Civil rights groups and federal officials have for years warned that Alabama’s prisons for men are so overcrowded, understaffed and violent that they violate the Constitution’s ban on cruel and unusual punishment.

The U.S. Department of Justice’s ongoing lawsuit against the state alleges Alabama fails to protect people in custody from prisoner-on-prisoner violence and sexual abuse, provides unsafe and unsanitary conditions, and allows excessive force by officers to go unchecked.

Research from the Equal Justice Initiative shows people are murdered in Alabama prisons at a rate more than five times higher than Alabama residents who are not incarcerated, with homicide rates far outpacing other Southern states.

The organization has also found fatal overdoses and suicides occur at dramatically higher rates behind bars, painting a picture of a system where a sentence of years can quietly become a sentence of death.

Alabama’s prison crisis is fueled by long sentences, aggressive use of incarceration and limited opportunities for early release, policies that have packed aging, decaying prisons far beyond what they were built to hold.

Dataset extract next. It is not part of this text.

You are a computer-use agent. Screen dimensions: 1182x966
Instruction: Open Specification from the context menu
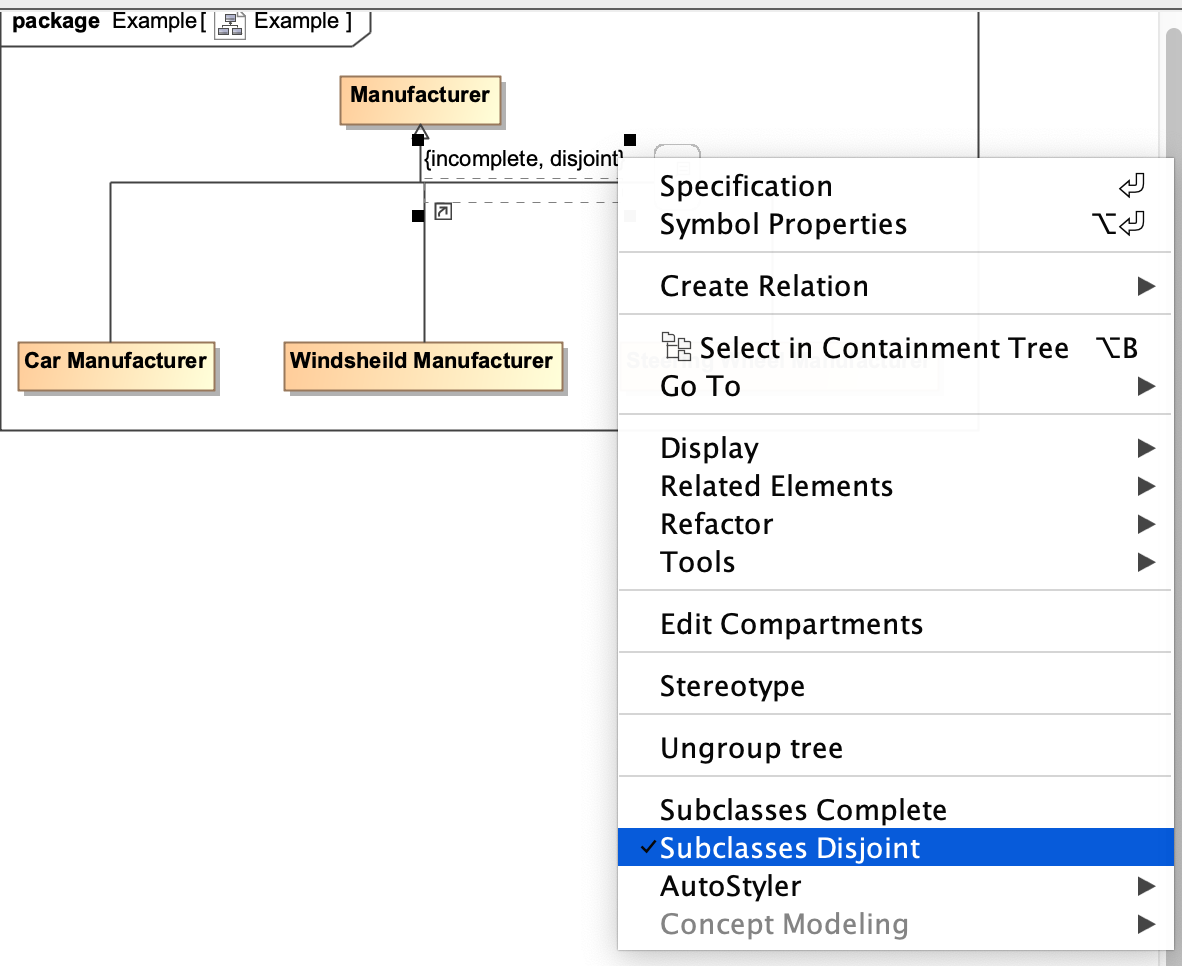click(x=746, y=186)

Advocates note that Alabama’s male prison system has been declared unconstitutional by the Justice Department, yet people remain locked in facilities where dorms can house nearly 200 men supervised by a single officer and where violence, drugs and weapons are a constant presence.

A 2025 analysis by Alabama Appleseed reported that deaths behind bars in the state — including homicides, suicides and overdoses — far exceed national rates, with at least a dozen homicides recorded in 2024 alone and many death investigations still unfinished.


Advocates argue that for many Alabamians, especially poor and Black defendants, harsh sentencing and a lack of parole or meaningful rehabilitation turn time-served into death-served, as people perish in facilities repeatedly labeled among the deadliest in America.

A federal court in Montgomery has already ruled that Alabama failed to make required changes to improve mental health care in prisons, citing staff shortages and overcrowding that leave people in daily danger of “deprivation, decompensation, and death.”

The court extended deadlines for the state to meet mandatory staffing benchmarks to mid-2025 and warned that inadequate security fosters an environment of constant danger and psychological harm for incarcerated people.

Meanwhile, the DOJ’s broader case over unconstitutional prison conditions has been pushed toward a 2026 trial date, even as deaths and violence continue mounting in facilities like Elmore.

Prisoner-rights advocates say each new killing — including the deaths of Calhoun and Nunn — underscores the human cost of Alabama’s policy choices on sentencing and incarceration, and they call for lawmakers to embrace sentencing reform, reduce the prison population and invest in treatment and reentry instead of waiting for another body count.